Accompagner. Il faut accompagner les gens, c'est très important. Comme je vous ai dit aller voir une entreprise dont le métier n'est absolument informatique et lui dire utiliser du logiciel libre c'est cool, ça ne sert à rien. Non, il faut l'accompagner. Il faut lui dire oui utiliser du logiciel libre, mais quoi ? Pourquoi ? Comment ? Aller voir EDF et leur dire « Eh tu passes en LibreOffice et tu mets un GNU/Linux sur toutes les machines ». Non, ça ne sert à rien. Non. Par contre, si on va le voir, et qu'on dit « tiens tes bases de données Oracle, ce serait peut-être intéressant que tu passes en PostgreSQL, par exemple sur certains de tes projets ? » Un truc comme ça. « Ah ouais, tiens pas con, on va économiser tant ». « Et puis tes sondes là si tu prenais du Shinken, en plus c'est une petite boîte, à Bordeaux, super sympa ? » « Ah ouais pas con ! » « Et puis pour ton automatisation, tiens si tu prenais du ??? ? » Il est juste là. Voilà ça peut être sympa. Et voilà. Et ce sont des choses comme ça. Et après il faut mettre aussi les gens en relation, donc il y a vraiment un accompagnement. Et il y a à accompagner aussi les entreprises qui font du Libre. Il faut leur parler, il faut essayer de comprendre leur modèle, leurs difficultés, les points d'accroche avec les clients, parce que derrière, après nous on affine le discours que ce soit auprès des clients ou auprès des autres éditeurs, il faut savoir les mettre en relation, Ceux qui ont des succès, ceux qui ont des modèles économiques un peu novateurs ou un peu intéressants du point de vue des libertés eh bien il faut peut-être les mettre en frontal avec d'autres. C'est ce que j'ai fait avec Jonathan, qui a rencontré quelqu'un et il a eu plein d'idées derrière sur son business. Il faut accompagner côté offre et côté demande, toujours.

Et il faut soutenir. Il faut soutenir les gens qui font du Libre. Il faut soutenir les utilisateurs parce qu'une fois qu'ils ont commencé leur plan de migration ou un truc comme ça, il faut continuer à essayer de savoir, tiens pourquoi il y a des blocages ? Est-ce qu'il y en a ? La conduite du changement. Est-ce que tu n'as pas oublié la conduite du changement ? C'est super important la conduite du changement. Comme disait Pierre faire des 1 et 0 c'est facile, gérer la matière humaine, c'est plus compliqué.
---+---
* _À compléter_
#1 Relevez tous les noms de logiciels cités dans le texte sur le logiciel libre.
#2 Donnez la suite du texte sur le logiciel libre, à partir de sa dernière phrase.
Les lignes qui viennent ensuite proviennent d'une autre source.

* _Données fournies_
---+---
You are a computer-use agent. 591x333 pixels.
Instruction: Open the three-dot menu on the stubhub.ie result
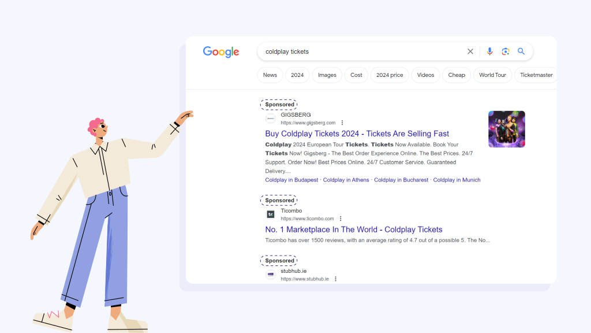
---+---
* _Corrigé_
#1 LibreOffice, GNU/Linux, Oracle, PostgreSQL, Shinken

#2
Mais il faut aussi, surtout, soutenir ceux qui font du code. On est combien de libristes en tout en France ? Allez on va dire qu'on est, en tout à peu près quinze mille. On peut tous ramener un pote, donc ça fait trente mille personnes. Maintenant on dit tiens par semaine on met un euro et on va le dédier au Libre. Un euro par semaine. Et puis, tous ensemble, nous trente mille, on dit tel logiciel libre, on donne notre euro de la semaine, ça fait trente mille euros dans la semaine, dis donc, on est contents, un est très contents. Maintenant on décide de tous financer une année. Là ça commence à chiffrer, ça fait plus d'un million cinq. Donc voyez, on a tous, collectivement, une puissance financière phénoménale. Alors, bien sûr, on ne peut pas faire ce genre de projets, je pourrais l'imaginer au sein de l'AFUL, mais je ne ferai jamais, eh bien voilà vous mettez votre euro par semaine chez nous et puis nous on va flécher sur un logiciel librement. Parce que vous, vous n'avez pas envie du logiciel qu'on a choisi, parce que vous êtes fâché avec telle ou telle personne. Moi ce à quoi je vous encourage plutôt, c'est de donner de temps en temps un peu d'argent aux logiciels que vous utilisez et que vous aimez, et bien je dis bien aussi que vous aimez, parce qu'on peut donner à des logiciels qu'on nutilise pas mais qu'on aime bien. C'est aussi important.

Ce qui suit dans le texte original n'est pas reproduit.